The Visitation

2004's first release is the popular Peter Davison story 'The Visitation', which sees the Doctor and his companions fighting to stop a stranded Terileptil from unleashing plague-rats in order to depopulate the Earth...

'The Visitation' was shot using the traditional combination of studio video recorded on 2" quad videotape and 16mm location film. As with the previous Davison DVD release, 'Earthshock', the 16mm film sequences still exist and so it was possible to retransfer the transmission prints and re-insert them into the programme to improve the quality.

Although the A/B roll negs exist, it was decided that retransferring them would be too complicated and expensive in this instance, as around half the story takes place on film. A/B roll negs are designed to be optically printed using a continuous motion printer, not transferred to video via a telecine. The problem is that the splices tend to catch on the various rollers in the telecine film path, causing the image to bounce near the splice. With 'Earthshock' we had to digitally stabilise a lot of shots afterwards to stop them bouncing - a costly and time-intensive process which we could not justify this time because of the large amount of film in 'The Visitation'. However, the new transfer of the TX print is a definite improvement over the 1982 telecine transfer.

The programmes were transferred to Digital Betacam videotape via the Transform Decoder by Jonathan Wood, as per our standard way of working. The studio video  sections were given a light DVNR to reduce video noise, then dropouts cleaned up on Scratchbox and a vision mixer as usual. The TX prints were transferred on the Spirit and then dropped back into the correct places on the videotapes. This process revealed a few scene extensions that had been chopped out of the transmitted version and it also showed that quite a lot of further editing had taken place on VT after the film edit - in fact almost every shot in the first film sequence had been tightened by anywhere between a frame and a few seconds! The more interesting shots were compiled into a 'Film Trims' featurette for inclusion on the DVD.

In parallel to the picture cleanup, the audio was being treated by Mark Ayres and was then re-laid back to the Digital Betacam tapes. Paddy Kingsland's music for the story exists, so Mark also took the opportunity to put together an isolated score for the DVD.

A commentary featuring all four of the TARDIS crew - Peter Davison, Janet Fielding, Sarah Sutton and Matthew Waterhouse - and the story's director, Peter Moffatt, was recorded.

Matthew Waterhouse, Peter Moffatt,Sarah Sutton, Peter Davison, Janet Fielding

Meanwhile, John Kelly took on the unenviable task of producing and editing not one but three individual featurettes for the disc:-

Directing Who - Peter Moffatt is a 26 minute featurette based around an interview conducted by John and Peter Finklestone earlier in the year, covering all of the stories Peter Moffatt worked on. He talks with great affection about his time on the show and many of the people he worked with.

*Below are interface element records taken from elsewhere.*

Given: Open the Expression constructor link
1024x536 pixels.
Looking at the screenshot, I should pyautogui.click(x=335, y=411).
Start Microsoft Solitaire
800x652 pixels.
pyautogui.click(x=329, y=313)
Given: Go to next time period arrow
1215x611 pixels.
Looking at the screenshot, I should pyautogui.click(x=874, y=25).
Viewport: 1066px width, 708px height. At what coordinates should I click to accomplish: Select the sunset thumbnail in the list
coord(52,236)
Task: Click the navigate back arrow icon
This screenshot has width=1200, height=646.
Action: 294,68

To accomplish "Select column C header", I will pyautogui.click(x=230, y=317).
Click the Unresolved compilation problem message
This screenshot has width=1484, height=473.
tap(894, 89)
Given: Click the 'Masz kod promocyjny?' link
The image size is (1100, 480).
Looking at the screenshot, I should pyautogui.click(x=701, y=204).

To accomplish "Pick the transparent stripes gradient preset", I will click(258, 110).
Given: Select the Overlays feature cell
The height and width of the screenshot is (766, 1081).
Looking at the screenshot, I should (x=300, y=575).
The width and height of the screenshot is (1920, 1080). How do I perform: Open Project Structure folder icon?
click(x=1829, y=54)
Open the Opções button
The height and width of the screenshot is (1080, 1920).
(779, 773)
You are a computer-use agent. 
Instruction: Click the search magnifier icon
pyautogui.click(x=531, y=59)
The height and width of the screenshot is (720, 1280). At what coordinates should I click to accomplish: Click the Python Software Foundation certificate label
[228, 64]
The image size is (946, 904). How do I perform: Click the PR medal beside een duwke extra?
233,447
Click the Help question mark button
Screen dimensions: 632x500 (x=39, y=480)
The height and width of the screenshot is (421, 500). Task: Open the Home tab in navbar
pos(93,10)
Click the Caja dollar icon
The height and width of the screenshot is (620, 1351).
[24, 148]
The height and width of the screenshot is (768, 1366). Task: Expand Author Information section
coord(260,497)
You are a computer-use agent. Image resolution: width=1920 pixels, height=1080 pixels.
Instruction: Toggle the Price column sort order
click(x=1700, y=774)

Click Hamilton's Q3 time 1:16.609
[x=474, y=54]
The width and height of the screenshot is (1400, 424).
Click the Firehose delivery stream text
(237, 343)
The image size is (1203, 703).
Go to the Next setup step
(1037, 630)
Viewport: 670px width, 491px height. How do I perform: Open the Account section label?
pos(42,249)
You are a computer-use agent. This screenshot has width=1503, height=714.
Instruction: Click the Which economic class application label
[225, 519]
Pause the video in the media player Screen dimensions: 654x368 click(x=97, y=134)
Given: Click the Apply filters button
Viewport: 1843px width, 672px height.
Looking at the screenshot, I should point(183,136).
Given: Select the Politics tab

Writing a Final Visitation is a 12 minute featurette about writer Eric Saward's work on the story, from an interview with Eric  conducted by Richard Molesworth in the story's location, Black Park, in mid-September 2003.

Scoring The Visitation is a short interview with composer Paddy Kingsland specifically talking about his score for 'The Visitation'. This is just a small part of a two-hour interview shot on three cameras in Paddy's West London studio, with Mark Ayres taking Paddy right through his career at the BBC Radiophonic Workshop and talking in-depth about all of his Doctor Who scores.

A picture gallery was assembled as usual by Ralph Montagu and Richard Molesworth once again provided a production subtitle commentary.